Friday, May 04, 2007

Latest Issue of Science

The latest issue of Science has a number of interesting articles and news reports related to human genetics that are worth noting. The first is this report that a novel genetic variant that raises some people's odds of having a heart attack has been identified. The report is also the focus of this news item and this one in the Globe and Mail. Here is the abstract of the report in Science:

A Common Allele on Chromosome 9 Associated with Coronary Heart Disease
By Ruth McPherson et. al.

Coronary heart disease (CHD) is a major cause of death in Western countries. Here we used genome-wide association scanning to identify a 58 kilobase interval on chromosome 9p21 that was consistently associated with CHD in six independent samples (n> 23,000 participants) from four Caucasian populations. This interval, which is located near the CDKN2A and CDKN2B genes, contains no annotated genes and is not associated with established CHD risk factors such as plasma lipoproteins, hypertension or diabetes. Homozygotes for the risk allele comprise 20-25% of Caucasians and have a ~30-40% increased risk of CHD.

There is also this encouraging "News of the Week" report that a U.S. genetic nondiscrimination bill finally appears to be on its way to becoming law. Here is an excerpt from the report:

The House passed H.R. 493, the Genetic Information Nondiscrimination Act (GINA), on 25 April by a vote of 420 to 3. Although action on a Senate version of the bill has not yet been scheduled, the Senate unanimously passed versions of GINA in 2003 and 2005, and President George W. Bush has announced his support of the measure. The sticking point had always been in the House, where the Republican leadership, reflecting opposition from some business groups, blocked the bill from coming to a vote. With the Republicans swept out of power in the 2006 elections, the bill moved quickly to the floor and is expected to pass the Senate this month.
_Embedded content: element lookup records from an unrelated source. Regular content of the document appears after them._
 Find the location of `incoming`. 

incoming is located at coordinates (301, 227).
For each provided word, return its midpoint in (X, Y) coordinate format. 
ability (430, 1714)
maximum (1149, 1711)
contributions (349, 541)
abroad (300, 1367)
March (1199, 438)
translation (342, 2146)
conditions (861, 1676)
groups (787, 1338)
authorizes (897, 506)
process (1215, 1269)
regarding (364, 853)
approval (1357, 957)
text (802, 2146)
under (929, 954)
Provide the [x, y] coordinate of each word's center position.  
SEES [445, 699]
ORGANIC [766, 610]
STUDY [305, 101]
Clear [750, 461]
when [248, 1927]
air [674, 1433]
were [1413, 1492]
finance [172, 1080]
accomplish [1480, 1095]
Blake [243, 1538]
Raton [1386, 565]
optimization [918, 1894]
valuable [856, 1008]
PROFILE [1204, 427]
Advocates of the bill claim that many people are afraid to undergo genetic tests--for instance, to detect a mutation that increases risk of breast cancer--for fear that insurers or employers will discriminate against them based on that information. And a 2000 survey of genetic counselors indicated that, for the same reason, more than half would not submit charges for genetic tests to insurance companies.

And finally there is an interesting Policy Forum piece entitled "Environmental Biology and Human Disease" by David Schwartz and Francis Collins, which emphasizes the importance of paying attention to the environmental factors (and not just genetic factors) that contribute to the development of disease. This is something I also argue in my forthcoming paper "Genetic Justice Must Track Genetic Complexity". Here is an excerpt from the piece by Schwartz and Collins:

The etiology of most chronic human diseases (such as asthma, atherosclerosis, and cancer) is complex, involving a mix of genetic and environmental factors interacting with each other over hours, days, months, or years. Until recently, however, the disciplines of environmental sciences and genetics have proceeded independently; investigators in the former discipline have focused primarily on adverse conditions and diseases that are etiologically driven by environmental factors (such as benzene-induced leukemia), and those in the latter field have been finding genetic factors for highly heritable conditions (such as cystic fibrosis). Progress is now being made in identifying common genetic variations that contribute to complex diseases such as age-related macular degeneration, type 2 diabetes, and prostate cancer. However, the best opportunity to reduce risk in genetically susceptible people for the foreseeable future will not be to re-engineer their genes, but to modify their environment. The successful dietary treatment of phenyl-ketonuria is a clear example.

We need to understand how genetic factors and environmental exposures interact in individuals to alter normal biological function and to affect the risk of disease development. This basic information is critical to understanding why and under what circumstances certain individuals develop disease and others remain healthy. Defining environmental contributions is also critical in identifying how and under what circumstances DNA sequence variations affect disease pathogenesis.

....Progress in identifying genetic variations that contribute to common disease has been rapid in the last few years....[But] the same rapid rate of progress has not been achieved for precise, quantitative assays to measure environmental factors that contribute to adverse health outcomes. Certainly, assessment of environmental contributions is much more difficult than for genetic ones. The genome of an individual represents a bounded set of information, remains basically stable over time, and is very well suited to multiple analytical approaches. The potential universe of medically significant environmental exposures is much less well defined, and disease may appear several years after the exposure has ended. However, another explanation is apparent by contrasting the extensive investments in new genetic and genomic technologies over the past two decades with the much more modest expenditures in exposure sciences.